- Developer(s): Pacific Polytechnical
- Publisher(s): Enter-Tech Game Plan (Pot of Gold)
- Platform(s): Arcade
- Release: 1982
- Genre(s): Action
- Mode(s): Single-player, multiplayer

= Leprechaun (video game) =

1982 video game

Leprechaun is an arcade video game manufactured by Enter-Tech in 1982. It was licensed from Tong Electronic. Leprechaun was designed for children, with a low difficulty and a smaller cabinet, released in the Moppet Video line. Game Plan manufactured a version using a standard arcade cabinet as Pot of Gold.

==Gameplay==
The player controls a sleuth running through a forest, trying to get a Leprechaun's pot of gold.

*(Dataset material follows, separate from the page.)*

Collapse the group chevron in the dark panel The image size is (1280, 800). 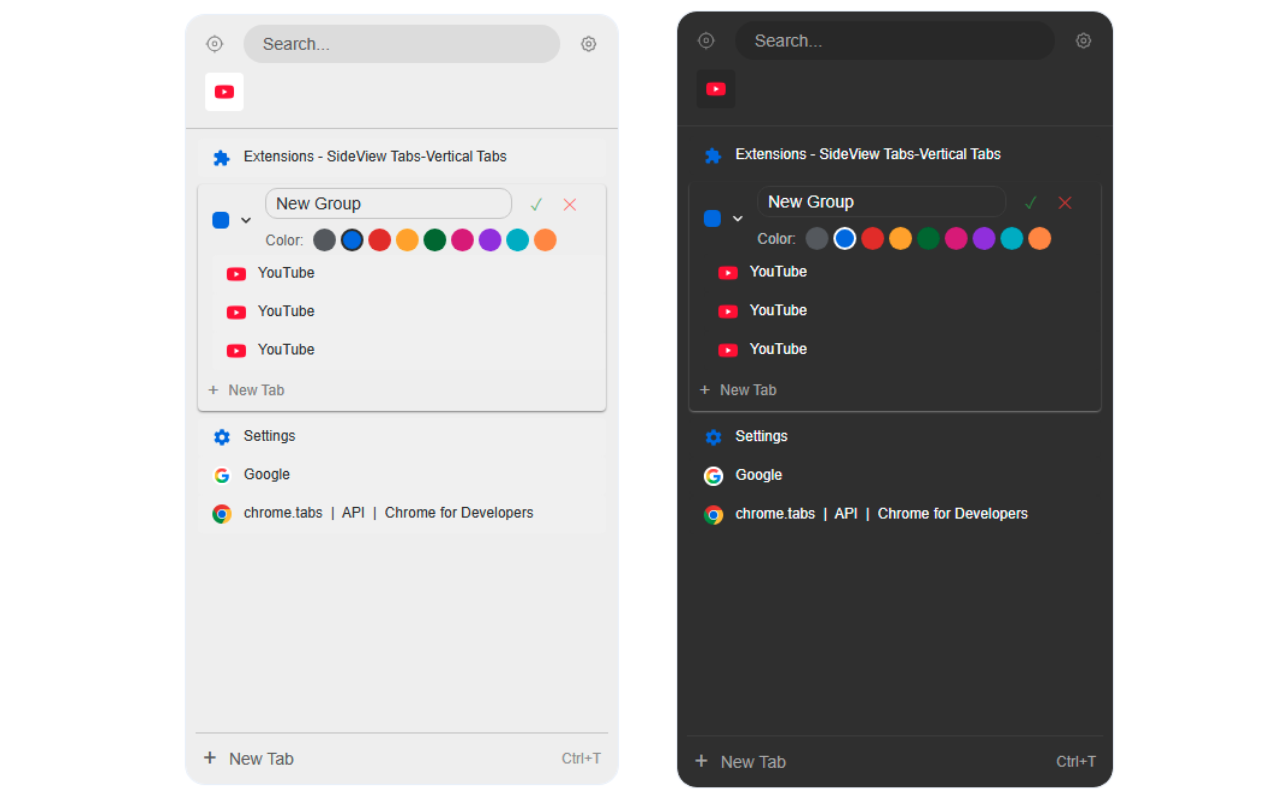[738, 219]
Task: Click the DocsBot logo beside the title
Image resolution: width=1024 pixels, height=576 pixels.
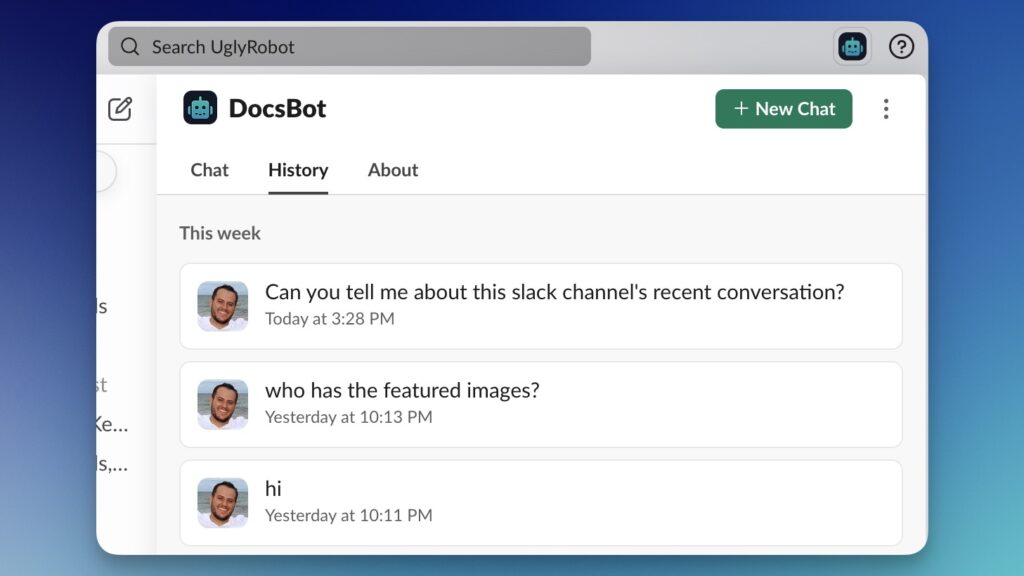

The pot of gold is randomly placed on the screen. When the pot of gold is touched, the player is taken to the next level. The Leprechaun chases the sleuth through the forest, trying to catch him. If he is caught the player loses a life and starts over from the beginning of the level. After all lives are lost, the game ends. Should the Leprechaun reach the pot of gold first, it is then relocated to another place on the screen. By touching the trees, the player's score increases, as does the value of the pot of gold. Every time the Leprechaun touches a tree, the pot's value decreases though the player's score remains the same. After each level and after every 30 seconds the Leprechaun's speed increases.